Récemment, sur Recode, la fondatrice Kara Swisher s’est entretenue avec Maha Ibrahim, l’une des trois femmes partenaires générales de la société de capital-risque Canaan Partners. Mme Ibrahim a déclaré : « Dans le monde de l’entrepreneuriat – et c’est spécifique aux femmes – il n’y a pas d’icône. Il n’y a pas de Steve Jobs, pas de Mark Zuckerberg… J’ai participé à des panels où les investisseurs masculins disaient : « Nous avons l’impression que les femmes visent la lune, pas les étoiles. Nous avons l’impression que les femmes ne sont pas aussi ambitieuses que les hommes ». Elle a ajouté : « Et ils utilisent cela comme un exemple, « Mince, il n’y a pas de Mark Zuckerberg féminin ».
Zuckerberg s’est illustré en créant Facebook, à tel point qu’il a été poursuivi en justice par des camarades de classe de Harvard qui l’accusaient de leur avoir volé l’idée. Que serait-il arrivé à une femme aussi agressive que Zuckerberg ? Comme Ellen Pao, elle aurait été mise à l’écart pour avoir enfreint le comportement féminin « approprié ».

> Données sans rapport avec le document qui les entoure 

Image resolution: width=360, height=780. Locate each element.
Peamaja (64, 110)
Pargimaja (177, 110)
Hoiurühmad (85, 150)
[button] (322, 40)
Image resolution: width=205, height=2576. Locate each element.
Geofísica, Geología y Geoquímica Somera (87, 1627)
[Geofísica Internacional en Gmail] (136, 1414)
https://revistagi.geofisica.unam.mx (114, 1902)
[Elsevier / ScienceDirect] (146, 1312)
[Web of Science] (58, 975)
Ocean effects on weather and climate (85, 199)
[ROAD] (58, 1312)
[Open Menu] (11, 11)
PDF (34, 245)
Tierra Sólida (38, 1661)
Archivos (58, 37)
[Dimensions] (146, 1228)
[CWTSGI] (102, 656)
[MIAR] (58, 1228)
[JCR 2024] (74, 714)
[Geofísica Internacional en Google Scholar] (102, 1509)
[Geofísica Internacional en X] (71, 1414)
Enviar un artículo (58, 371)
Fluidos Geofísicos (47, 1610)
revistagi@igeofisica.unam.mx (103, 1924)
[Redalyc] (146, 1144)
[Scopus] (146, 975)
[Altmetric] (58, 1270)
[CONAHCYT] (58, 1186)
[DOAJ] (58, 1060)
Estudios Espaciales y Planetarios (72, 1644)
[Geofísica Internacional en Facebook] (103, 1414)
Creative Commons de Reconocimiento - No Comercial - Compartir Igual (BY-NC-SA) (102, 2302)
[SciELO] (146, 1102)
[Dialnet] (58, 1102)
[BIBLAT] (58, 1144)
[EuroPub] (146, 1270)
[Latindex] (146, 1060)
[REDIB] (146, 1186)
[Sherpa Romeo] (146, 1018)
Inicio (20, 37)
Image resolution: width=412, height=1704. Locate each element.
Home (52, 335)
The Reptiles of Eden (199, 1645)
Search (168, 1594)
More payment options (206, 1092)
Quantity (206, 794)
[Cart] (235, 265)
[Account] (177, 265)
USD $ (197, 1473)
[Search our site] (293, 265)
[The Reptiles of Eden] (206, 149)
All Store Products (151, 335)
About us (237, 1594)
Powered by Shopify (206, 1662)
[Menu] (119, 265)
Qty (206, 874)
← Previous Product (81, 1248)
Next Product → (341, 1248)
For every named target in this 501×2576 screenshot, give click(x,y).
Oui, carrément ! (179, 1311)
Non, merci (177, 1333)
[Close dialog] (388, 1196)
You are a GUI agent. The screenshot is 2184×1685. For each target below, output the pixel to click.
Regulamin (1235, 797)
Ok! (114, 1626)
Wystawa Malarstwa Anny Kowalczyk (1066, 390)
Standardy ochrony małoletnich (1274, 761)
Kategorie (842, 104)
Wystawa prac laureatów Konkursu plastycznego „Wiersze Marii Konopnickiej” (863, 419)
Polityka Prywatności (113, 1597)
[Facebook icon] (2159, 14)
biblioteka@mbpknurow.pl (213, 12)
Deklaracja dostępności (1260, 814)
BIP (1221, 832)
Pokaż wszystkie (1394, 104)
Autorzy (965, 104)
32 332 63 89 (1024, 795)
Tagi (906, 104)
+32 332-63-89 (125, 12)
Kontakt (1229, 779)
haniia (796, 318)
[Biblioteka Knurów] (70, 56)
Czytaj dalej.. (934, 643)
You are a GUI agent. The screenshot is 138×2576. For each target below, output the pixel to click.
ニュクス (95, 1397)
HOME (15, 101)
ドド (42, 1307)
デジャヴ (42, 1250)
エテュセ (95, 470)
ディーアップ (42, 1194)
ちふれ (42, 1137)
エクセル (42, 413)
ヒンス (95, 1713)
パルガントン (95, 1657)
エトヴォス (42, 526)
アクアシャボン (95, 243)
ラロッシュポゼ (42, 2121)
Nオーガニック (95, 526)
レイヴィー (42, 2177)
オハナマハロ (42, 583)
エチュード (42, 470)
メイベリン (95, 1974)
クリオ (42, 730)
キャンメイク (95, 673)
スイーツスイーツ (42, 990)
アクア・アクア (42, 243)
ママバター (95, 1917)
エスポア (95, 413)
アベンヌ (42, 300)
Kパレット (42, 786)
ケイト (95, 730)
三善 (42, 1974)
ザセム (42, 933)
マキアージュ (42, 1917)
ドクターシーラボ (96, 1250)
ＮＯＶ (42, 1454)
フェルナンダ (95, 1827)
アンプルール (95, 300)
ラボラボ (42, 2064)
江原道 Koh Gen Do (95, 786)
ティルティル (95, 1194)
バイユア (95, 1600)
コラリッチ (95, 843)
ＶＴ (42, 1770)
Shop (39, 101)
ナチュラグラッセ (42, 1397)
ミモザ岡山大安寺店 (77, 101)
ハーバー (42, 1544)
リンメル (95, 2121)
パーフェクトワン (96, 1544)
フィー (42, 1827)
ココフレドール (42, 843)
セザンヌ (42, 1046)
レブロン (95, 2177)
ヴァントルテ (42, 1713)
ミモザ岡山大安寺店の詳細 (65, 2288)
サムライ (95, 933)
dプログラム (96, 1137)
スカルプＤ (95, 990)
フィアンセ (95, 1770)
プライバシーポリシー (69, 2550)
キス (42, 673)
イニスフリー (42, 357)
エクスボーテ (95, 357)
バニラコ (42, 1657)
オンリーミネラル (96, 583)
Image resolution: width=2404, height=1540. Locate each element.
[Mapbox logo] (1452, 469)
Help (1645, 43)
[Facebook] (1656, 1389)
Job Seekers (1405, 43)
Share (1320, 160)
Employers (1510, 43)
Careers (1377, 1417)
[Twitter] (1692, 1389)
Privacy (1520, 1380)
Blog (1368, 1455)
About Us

La Silicon Valley est particulièrement confrontée à ce problème. De nombreuses entreprises technologiques pensent qu’elles sont tout simplement des méritocraties et que le recrutement consiste simplement à trouver la meilleure personne pour le poste.
Tant que les patrons de l’industrie technologique se languiront de Mme Jolie – et l’embaucheront – les femmes seront vouées à une lente ascension.
Le même sort sera réservé aux candidates à l’élection présidentielle tant que les journalistes seront obsédés par leur gentillesse – ou leur manque de gentillesse – alors que les candidats masculins échapperont totalement à cet examen.
Ne retenez pas votre souffle en attendant que la situation change.